What really inspired me lately - both in the studio and to write these posts - were the heart amulets. 

Images from Walters Art Gallery, The Met,  British Museum

Left: Anubis, God of Afterlife leads the soul. Center:Anubis (smaller) weighs the heart/urn against the feather of Maat. Right: Ammit, the Devourer of the Dead (hybrid crocodile, lion, hippo) awaits to eat any souls deemed unworthy. Thoth, God of Writing records the ritual. A jury of gods and goddesses are seated above to witness. 
Balanced against a feather? Yes. the feather of Maat.   She was the Goddess of truth, justice, balance, order, law, morality. She was world order and harmony; without her - chaos. So when the heart was balanced with a feather - it was a feather that stood for... "rightness" and a life lived in harmony with the principles of the culture. 

But I digress. The beads.... the inspiration... harvest from the studio ^10 gas fire reduction kiln... 

These are stoneware, very rustic, with a simple stain of iron oxide. The larger round one has bits of glaze in the impressed designs. I am thrilled with the results, and may have to save one for myself to wear at Beadfest! ( Come see me - Booth 461). I see it with earthy colors; jasper, jade... or maybe turquoise! Hmm. What do you think? 

Until next time - 


  1. Oh I can see some seed beaded amulets in my future soon! Thank you for these lessons!

    1. Gee shucks. I am just glad someone else is interested...

  2. How interesting! I could see those in jasper and jade for sure! and I love anything in turquoise personally :) and anything you make!

    1. I am sorting beads today... and my fingers are itching to make something to wear! Must do chores first!

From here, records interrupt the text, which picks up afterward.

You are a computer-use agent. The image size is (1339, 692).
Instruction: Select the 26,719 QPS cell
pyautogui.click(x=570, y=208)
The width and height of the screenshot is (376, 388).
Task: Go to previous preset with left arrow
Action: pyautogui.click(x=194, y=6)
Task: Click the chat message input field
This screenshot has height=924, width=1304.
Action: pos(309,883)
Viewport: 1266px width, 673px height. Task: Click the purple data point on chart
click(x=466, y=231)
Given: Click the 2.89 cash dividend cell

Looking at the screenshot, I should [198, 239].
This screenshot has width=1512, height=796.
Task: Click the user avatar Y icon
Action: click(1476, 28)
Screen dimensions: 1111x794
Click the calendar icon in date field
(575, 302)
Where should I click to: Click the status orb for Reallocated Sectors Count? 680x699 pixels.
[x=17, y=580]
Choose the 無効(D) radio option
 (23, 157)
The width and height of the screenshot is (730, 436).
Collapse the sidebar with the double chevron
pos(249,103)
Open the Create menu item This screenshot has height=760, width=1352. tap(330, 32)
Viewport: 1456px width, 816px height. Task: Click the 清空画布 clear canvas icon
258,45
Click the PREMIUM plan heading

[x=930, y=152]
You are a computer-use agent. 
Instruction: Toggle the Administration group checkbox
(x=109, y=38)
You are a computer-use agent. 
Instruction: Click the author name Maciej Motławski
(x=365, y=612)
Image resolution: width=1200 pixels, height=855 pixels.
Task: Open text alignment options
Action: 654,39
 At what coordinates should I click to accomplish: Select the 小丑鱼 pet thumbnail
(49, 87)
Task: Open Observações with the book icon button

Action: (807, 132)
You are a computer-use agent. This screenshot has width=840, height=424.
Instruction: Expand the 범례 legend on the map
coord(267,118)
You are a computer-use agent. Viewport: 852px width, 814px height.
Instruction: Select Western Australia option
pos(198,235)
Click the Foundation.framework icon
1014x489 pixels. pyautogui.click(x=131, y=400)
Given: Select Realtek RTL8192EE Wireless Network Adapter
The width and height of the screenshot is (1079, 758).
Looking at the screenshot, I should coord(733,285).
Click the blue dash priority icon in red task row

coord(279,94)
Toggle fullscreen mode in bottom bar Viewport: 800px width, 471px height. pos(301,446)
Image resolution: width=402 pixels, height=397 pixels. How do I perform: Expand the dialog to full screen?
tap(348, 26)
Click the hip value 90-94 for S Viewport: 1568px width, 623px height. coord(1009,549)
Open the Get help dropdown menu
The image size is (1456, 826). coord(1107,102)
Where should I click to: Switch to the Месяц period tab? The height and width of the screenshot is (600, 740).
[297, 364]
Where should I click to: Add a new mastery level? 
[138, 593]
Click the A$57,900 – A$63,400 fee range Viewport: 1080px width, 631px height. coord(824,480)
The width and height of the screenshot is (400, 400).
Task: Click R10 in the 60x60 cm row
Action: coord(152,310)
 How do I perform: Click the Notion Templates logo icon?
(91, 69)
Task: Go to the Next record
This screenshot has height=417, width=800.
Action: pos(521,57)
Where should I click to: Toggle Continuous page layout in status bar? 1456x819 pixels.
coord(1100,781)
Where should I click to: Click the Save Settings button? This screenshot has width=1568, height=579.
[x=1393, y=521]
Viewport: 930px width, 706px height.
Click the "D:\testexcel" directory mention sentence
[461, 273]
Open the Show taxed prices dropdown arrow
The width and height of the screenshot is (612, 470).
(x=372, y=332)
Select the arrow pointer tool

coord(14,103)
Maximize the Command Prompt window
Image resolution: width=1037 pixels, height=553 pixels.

  3. Oh, drool! These are so very cool!! I hope you have some of these left (or make more) upon your return because my head is again spinning with ideas! Yes, turquoise for sure,...and other rugged/rustic stones as well,....oh yummy!

    1. Sweet! Glad I could inspire... and yes - there will be more! This first batch was a test, and was well received. Sometimes I wonder if a new item will appeal to anyone besides me, you know?

  4. This was fascinating to read and I can't wait to see your urn inspired work at Bead Fest!!!